This clinic collects information from you for the primary purpose of providing quality health care. Federal Privacy Law requires your consent to this. We need your personal details and full medical history (which may include photographic records) so that we may properly assess, diagnose, treat and manage your health care needs. This means we will use the information you provide in the following ways:

  • Administrative purposes in running our medical practice, which may include confirmation of your appointment via SMS or email
  • Billing purposes - including, but not limited to, compliance with Medicare and the Health Insurance Commission requirements
  • Disclosure to others involved in your health care, including treating doctors and specialists outside this medical practice.

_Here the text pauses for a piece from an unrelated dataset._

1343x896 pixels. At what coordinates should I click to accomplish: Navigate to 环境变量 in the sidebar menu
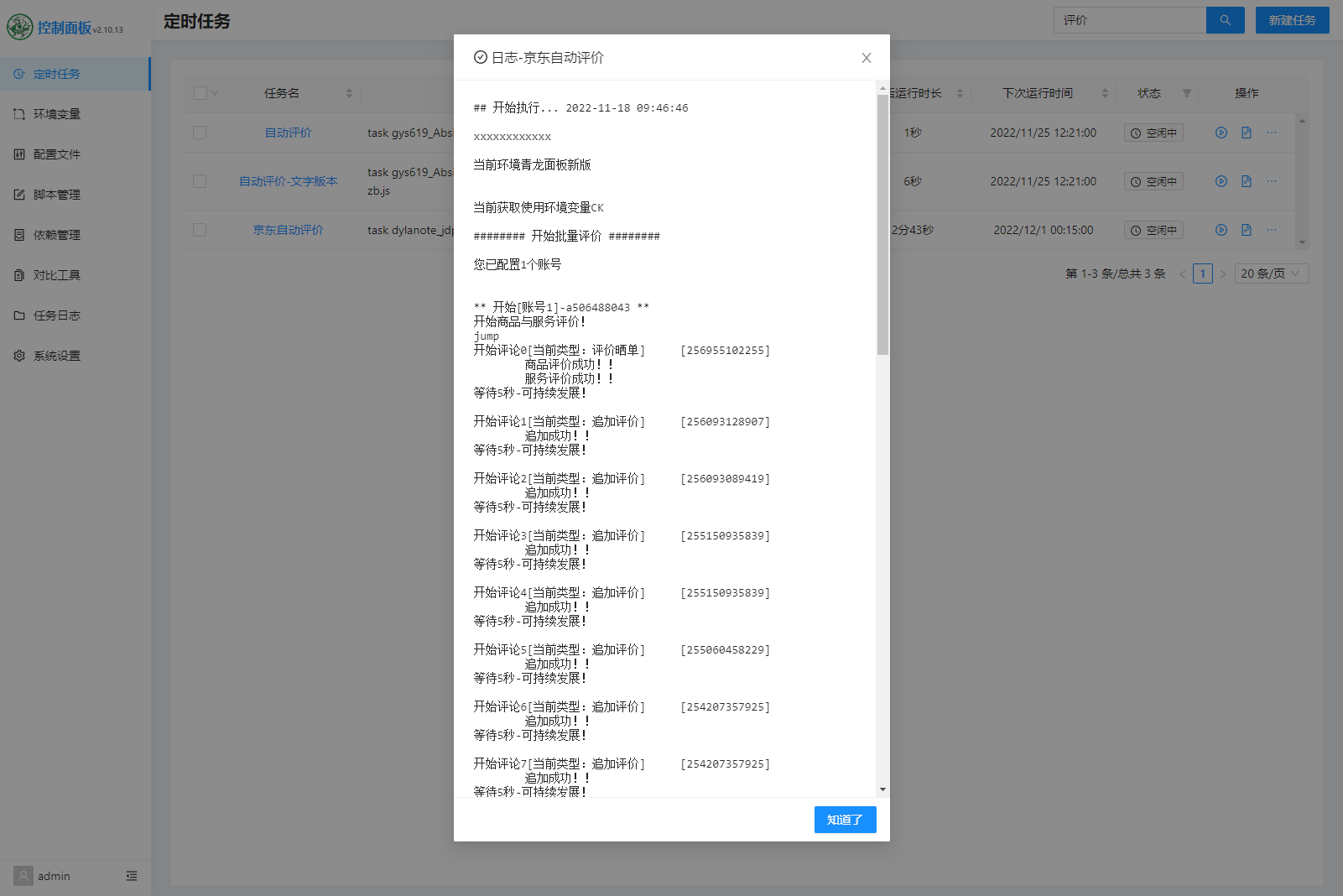(55, 113)
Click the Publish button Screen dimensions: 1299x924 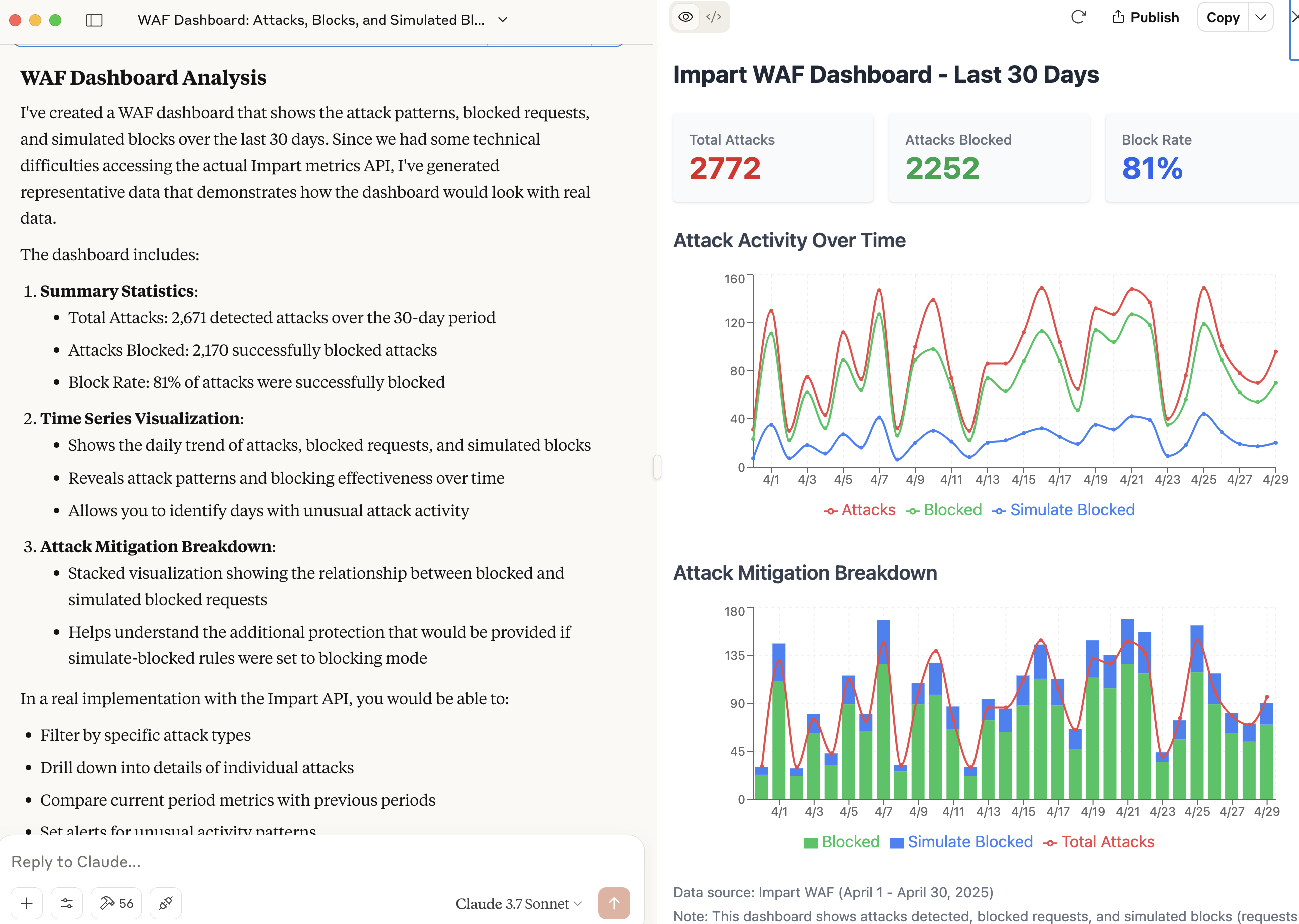tap(1145, 17)
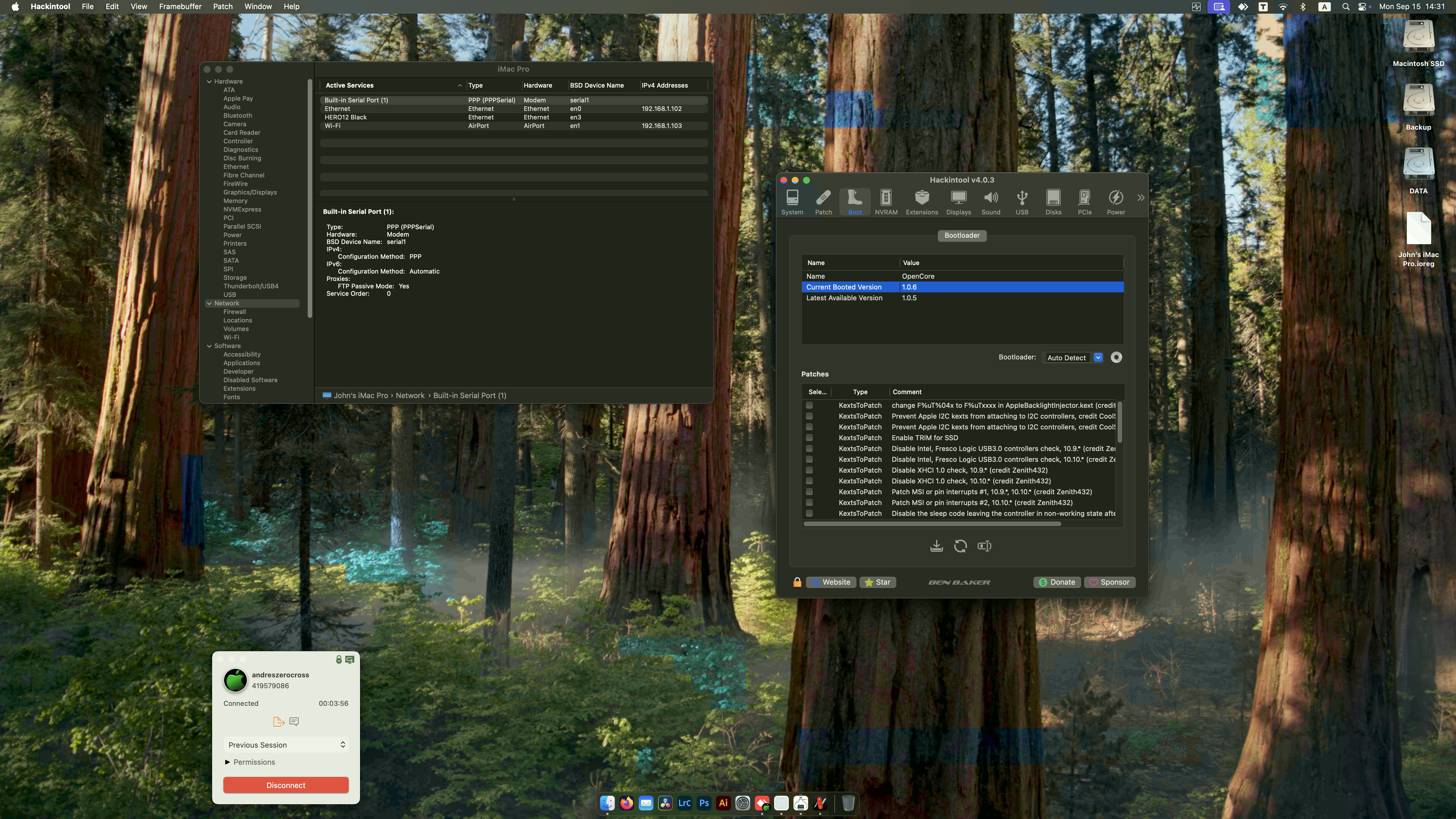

This may occur through referral to other doctors, or for medical tests and in the reports of results returned to us following the referrals.
  • Disclosure to other doctors in the practice, locums and trainees attached to the practice for the purpose of patient care and teaching.
  • Emergency situations whereby medical officers/hospitals may require access to patient notes for treatment purposes.

I understand that:

  • I have read the above information and understand the reasons why my information must be collected
  • I am not obliged to provide any information requested, but that failure to do so might compromise the quality of the health care and treatment given to me
  • I am aware of my right to access the information collected about me, except in some circumstances where access might legitimately be withheld and that an explanation will be given to me in this circumstance
  • If my information is to be used for any purpose other than the above, this clinic will seek my consent prior
  • I consent to this clinic using my personal information in the ways outlined above
  • For security purposes the common area at this clinic is under video surveillance
  • At times our practice uses Artificial Intelligence dictation to convert your spoken words into text. This feature is designed to help our Doctors and treatment staff write notes, messages, or emails more efficiently.

Fees Policy

  • I understand that consultations are not bulk billed &/or not payable by private health insurance, and fees are payable on the day of consultation.
  • In circumstances where consultations or procedures are bulk billed, I assign the benefit to the provider who provided the services.
  • In circumstances where procedures are billed as 'No Gap', I give consent for Integrated Oral and Maxillofacial Surgery to bill the health fund directly on my behalf.
  • I understand that procedures in hospital must be paid for in advance, 7 days prior to surgery.
  • I understand that procedures in hospital will attract fees from the anaesthetist and the hospital, and that while Integrated Oral and Maxillofacial Surgery can assist me with an estimate of these fees, that I am responsible for obtaining accurate quotes from both the anaesthetist and the hospital.